Assignment: Could you return all of the records exactly, minus their images?

(Collected data entries)
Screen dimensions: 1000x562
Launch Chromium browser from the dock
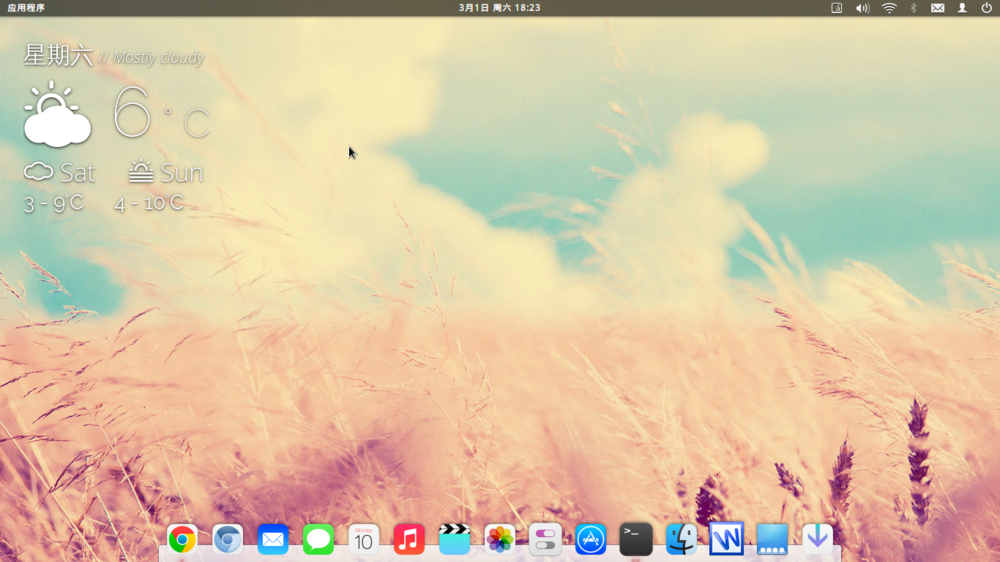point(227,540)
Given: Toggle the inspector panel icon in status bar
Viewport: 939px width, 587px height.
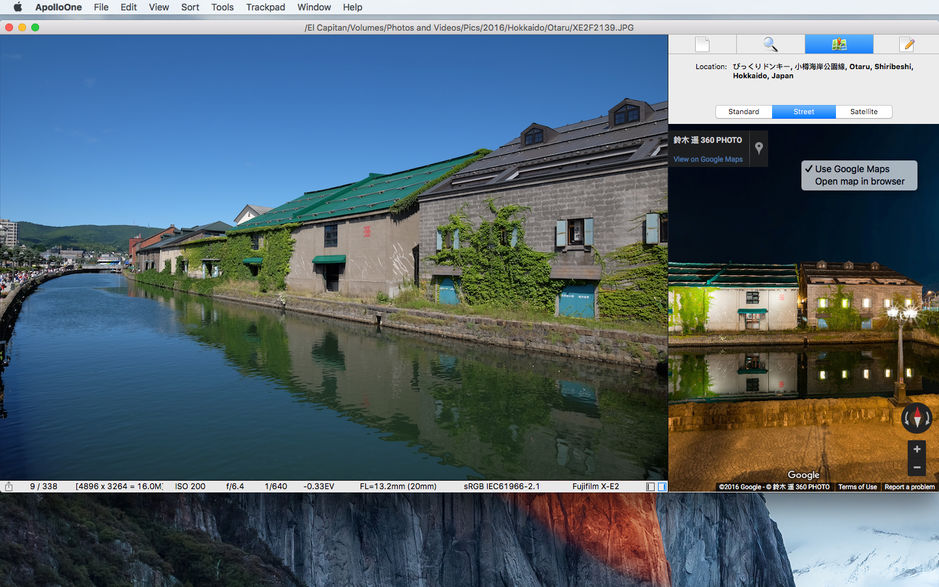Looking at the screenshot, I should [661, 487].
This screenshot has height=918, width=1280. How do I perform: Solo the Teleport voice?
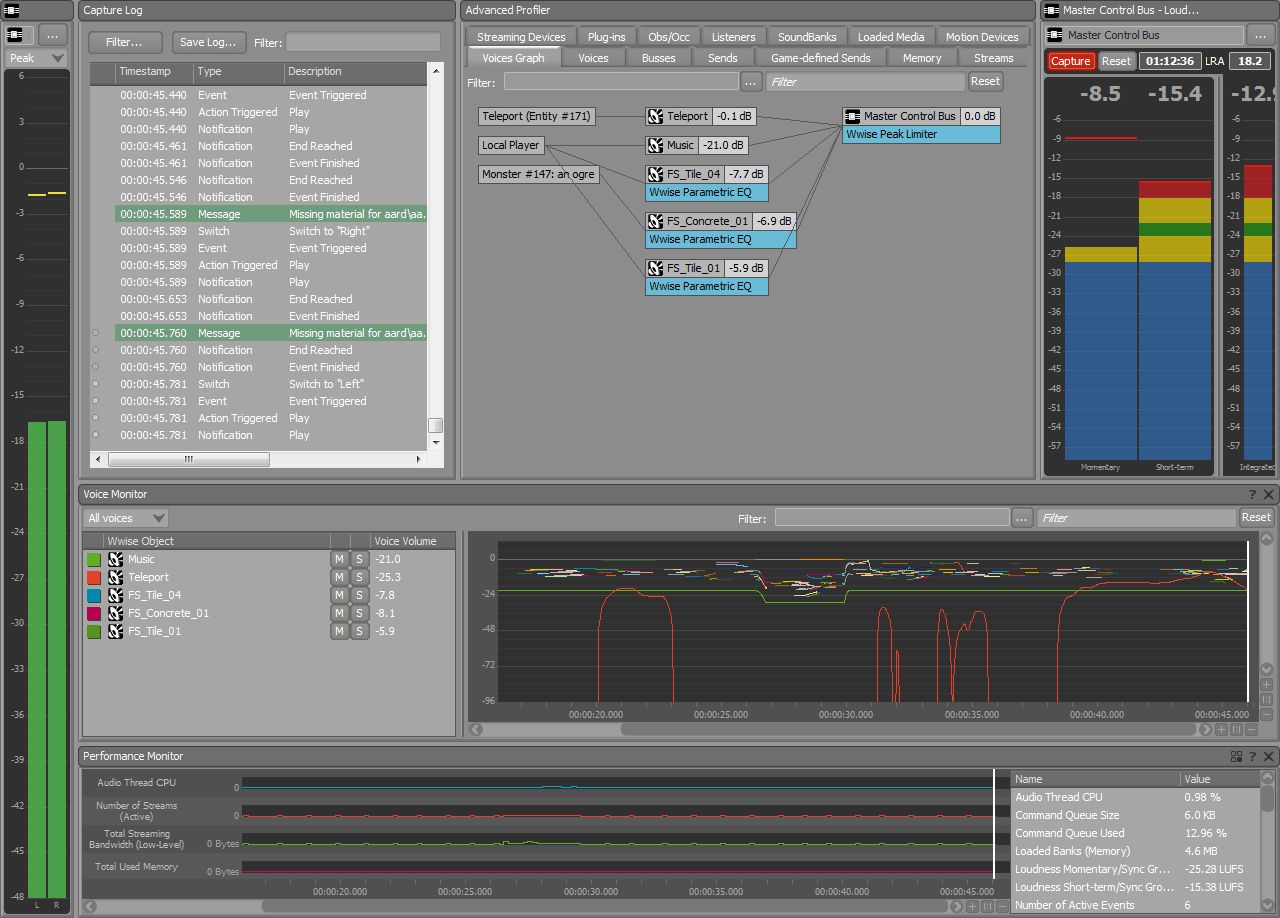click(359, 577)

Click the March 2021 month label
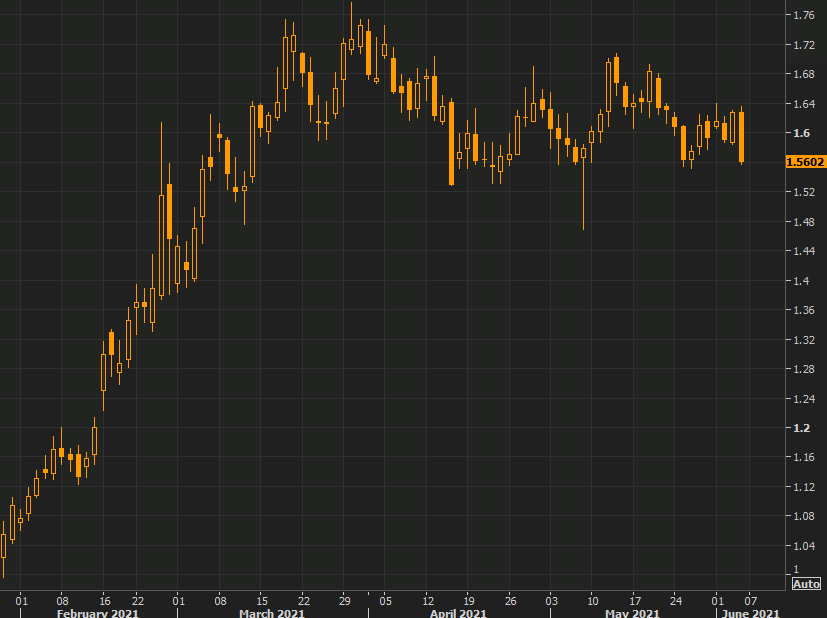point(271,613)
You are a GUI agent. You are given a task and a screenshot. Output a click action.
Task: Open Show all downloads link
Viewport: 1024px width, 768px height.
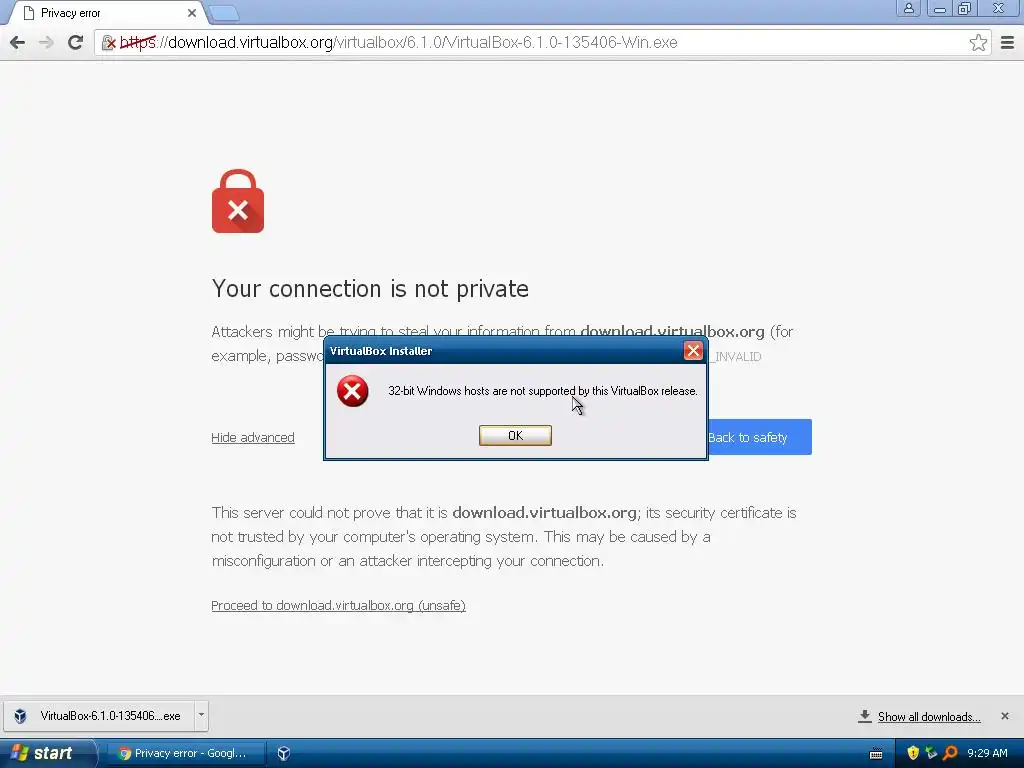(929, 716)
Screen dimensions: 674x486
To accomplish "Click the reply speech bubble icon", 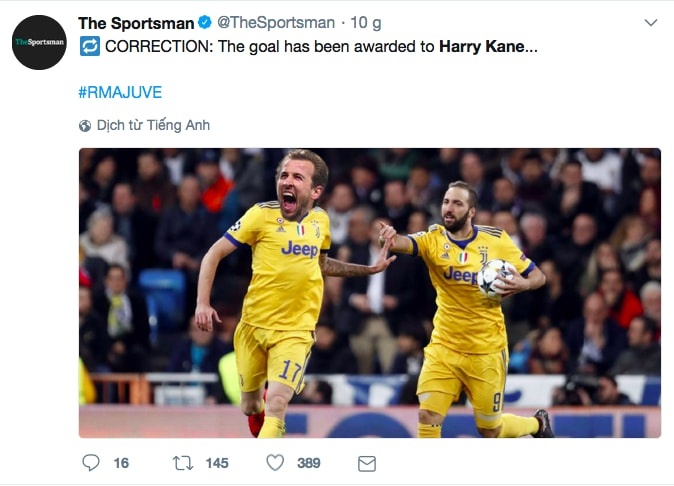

Output for this task:
Screen dimensions: 1000x562
Launch Chromium browser from the dock
point(227,540)
Given: Toggle the inspector panel icon in status bar
Viewport: 939px width, 587px height.
Looking at the screenshot, I should [661, 487].
This screenshot has height=918, width=1280. How do I perform: Solo the Teleport voice?
click(359, 577)

Click the March 2021 month label
point(271,613)
You are a GUI agent. You are given a task and a screenshot. Output a click action.
Task: Open Show all downloads link
Viewport: 1024px width, 768px height.
(929, 716)
Screen dimensions: 674x486
To accomplish "Click the reply speech bubble icon", 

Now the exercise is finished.